The Egyptian army, which would be the key to a major conflict, is held up in this regard as being in no state to go to war, given their country’s disastrous political and economic plight. The generals, according to this theory, wouldl take into account the low state of their units and lack of logistical preparedness and simply decline to issue any order to embark on war against Israel.
So when Gantz talked about a conflagration, he was thinking in terms of the Islamist militias in Syria, Hizballah in Lebanon and the Salafists allied with al Qaeda cells in Sinai – none of which are capable of launching war on the classical dimensions of the past.
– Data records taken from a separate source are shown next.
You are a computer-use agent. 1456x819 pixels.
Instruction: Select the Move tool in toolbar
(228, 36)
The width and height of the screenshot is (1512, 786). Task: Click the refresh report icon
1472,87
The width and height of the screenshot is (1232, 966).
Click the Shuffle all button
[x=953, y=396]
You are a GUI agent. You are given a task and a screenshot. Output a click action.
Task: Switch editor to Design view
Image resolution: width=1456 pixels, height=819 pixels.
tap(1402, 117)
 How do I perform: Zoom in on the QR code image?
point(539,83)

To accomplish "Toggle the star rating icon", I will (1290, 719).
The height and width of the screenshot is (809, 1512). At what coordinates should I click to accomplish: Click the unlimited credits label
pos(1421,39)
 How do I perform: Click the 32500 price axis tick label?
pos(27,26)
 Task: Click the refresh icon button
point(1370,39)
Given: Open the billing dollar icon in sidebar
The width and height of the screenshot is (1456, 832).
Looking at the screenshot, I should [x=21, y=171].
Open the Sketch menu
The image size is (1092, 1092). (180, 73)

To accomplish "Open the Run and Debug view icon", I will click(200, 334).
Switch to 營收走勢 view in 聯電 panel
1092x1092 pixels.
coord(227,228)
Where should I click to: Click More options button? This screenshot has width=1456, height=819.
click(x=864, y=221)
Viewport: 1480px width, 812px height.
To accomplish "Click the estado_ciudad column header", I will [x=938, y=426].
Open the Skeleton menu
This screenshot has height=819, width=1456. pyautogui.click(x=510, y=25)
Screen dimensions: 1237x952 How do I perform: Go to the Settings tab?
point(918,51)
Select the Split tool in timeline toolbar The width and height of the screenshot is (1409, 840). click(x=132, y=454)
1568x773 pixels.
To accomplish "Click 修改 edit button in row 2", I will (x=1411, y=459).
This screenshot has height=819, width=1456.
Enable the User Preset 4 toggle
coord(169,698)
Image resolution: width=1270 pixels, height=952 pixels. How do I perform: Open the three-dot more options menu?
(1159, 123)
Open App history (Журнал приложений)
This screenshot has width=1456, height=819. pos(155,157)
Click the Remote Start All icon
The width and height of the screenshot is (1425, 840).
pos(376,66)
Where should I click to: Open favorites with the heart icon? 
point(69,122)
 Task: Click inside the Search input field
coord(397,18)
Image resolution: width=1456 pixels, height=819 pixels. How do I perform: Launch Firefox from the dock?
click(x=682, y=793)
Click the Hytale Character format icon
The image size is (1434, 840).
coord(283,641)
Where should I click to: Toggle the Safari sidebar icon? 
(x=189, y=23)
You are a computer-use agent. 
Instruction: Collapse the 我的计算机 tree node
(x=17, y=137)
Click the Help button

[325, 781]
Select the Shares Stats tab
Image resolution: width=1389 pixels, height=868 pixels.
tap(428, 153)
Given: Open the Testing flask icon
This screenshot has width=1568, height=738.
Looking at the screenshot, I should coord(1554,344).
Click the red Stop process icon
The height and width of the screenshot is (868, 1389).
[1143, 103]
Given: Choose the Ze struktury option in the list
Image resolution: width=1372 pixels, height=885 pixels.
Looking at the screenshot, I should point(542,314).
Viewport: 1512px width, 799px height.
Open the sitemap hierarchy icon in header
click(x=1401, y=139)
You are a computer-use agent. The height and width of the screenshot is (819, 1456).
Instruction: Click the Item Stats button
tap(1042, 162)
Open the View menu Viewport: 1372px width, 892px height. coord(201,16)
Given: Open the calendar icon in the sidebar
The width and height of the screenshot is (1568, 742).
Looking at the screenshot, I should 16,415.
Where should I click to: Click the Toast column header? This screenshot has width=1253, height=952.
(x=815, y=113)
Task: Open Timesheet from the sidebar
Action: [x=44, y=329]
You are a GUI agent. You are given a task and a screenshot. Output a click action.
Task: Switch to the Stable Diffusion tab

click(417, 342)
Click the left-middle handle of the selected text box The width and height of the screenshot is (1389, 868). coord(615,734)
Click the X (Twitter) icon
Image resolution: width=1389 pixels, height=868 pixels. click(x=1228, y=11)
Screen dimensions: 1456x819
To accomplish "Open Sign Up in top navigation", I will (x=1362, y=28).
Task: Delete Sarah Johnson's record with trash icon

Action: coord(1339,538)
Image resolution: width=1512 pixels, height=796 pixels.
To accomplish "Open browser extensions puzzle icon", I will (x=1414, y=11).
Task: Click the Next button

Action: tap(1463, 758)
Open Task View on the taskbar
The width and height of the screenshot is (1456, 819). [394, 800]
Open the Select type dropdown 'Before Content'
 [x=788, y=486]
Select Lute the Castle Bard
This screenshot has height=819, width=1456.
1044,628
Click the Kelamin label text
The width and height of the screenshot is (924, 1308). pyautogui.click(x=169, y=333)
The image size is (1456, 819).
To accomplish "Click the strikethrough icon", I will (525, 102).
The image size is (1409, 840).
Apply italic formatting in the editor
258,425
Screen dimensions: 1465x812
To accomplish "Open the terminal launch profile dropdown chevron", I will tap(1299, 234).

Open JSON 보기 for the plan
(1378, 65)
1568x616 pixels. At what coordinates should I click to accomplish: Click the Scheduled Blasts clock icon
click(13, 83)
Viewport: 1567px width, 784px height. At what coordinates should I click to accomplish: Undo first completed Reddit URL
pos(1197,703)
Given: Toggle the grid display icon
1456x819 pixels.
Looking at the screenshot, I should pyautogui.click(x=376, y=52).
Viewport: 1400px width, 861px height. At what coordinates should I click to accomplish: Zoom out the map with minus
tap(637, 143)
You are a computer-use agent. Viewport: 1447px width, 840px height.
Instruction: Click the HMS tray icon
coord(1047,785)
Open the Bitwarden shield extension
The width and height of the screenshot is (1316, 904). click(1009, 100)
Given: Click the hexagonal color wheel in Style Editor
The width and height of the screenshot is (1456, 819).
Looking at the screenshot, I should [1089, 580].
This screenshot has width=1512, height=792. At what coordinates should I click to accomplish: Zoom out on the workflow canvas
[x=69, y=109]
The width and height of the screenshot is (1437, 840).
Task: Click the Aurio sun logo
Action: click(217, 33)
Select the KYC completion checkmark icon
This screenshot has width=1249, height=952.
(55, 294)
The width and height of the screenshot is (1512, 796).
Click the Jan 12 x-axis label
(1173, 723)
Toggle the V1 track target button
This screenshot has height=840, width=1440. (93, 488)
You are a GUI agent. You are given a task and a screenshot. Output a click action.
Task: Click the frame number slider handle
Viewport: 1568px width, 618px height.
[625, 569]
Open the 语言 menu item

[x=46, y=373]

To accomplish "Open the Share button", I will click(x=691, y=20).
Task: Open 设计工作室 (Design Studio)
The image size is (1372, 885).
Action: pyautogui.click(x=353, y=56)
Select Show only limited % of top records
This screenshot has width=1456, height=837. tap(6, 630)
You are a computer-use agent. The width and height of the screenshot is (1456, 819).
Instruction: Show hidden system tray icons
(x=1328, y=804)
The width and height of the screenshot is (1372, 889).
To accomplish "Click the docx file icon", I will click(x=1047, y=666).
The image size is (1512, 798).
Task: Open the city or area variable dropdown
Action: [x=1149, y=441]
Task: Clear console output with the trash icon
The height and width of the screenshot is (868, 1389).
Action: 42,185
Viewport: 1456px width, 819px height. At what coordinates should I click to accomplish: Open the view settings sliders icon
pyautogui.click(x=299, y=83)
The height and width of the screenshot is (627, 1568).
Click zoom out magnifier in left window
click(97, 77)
What this kind of thinking omits to take into account is that, while the regular Arab national armies which attacked Israel in the past are indeed crumbling, the militias in their countries are mushrooming dangerously. They are bursting out of their national boundaries, nourished with arms, manpower and funding from distant sources in and beyond the Middle East.
debkafile’s military sources point to the example of the Syrian army’s 17th Reserve Division, whose recent defeat in the battle for the Euphrates River in eastern Syria established a regional landmark. It removed the last gap in the 1,000-kilometer long chain of command formed by Islamist forces identified or associated with al Qaeda, which now runs contiguously from the northern outskirts of Baghdad to the eastern fringes of Damascus. The Syrian Golan, since it fell to the Islamist militias fighting with Syrian rebels, forms part of that chain. The Battle for the Euphrates was a landmark event in that it opened the way for al Qaeda to conduct itself as a transnational force in combat. And indeed, in a recent encounter, al Qaeda in Iraq claimed victory over Syrian military units which, having crossed the border into that country, lost the battle at the cost of 48 soldiers and 9 agents dead.
Therefore, any “conflagration” in Syria, for instance, could quickly spread
to Lebanon, Iraq or the Golan; and a violent incident in Egypt may emanate from
or spill over into Libya, Israel or Algeria.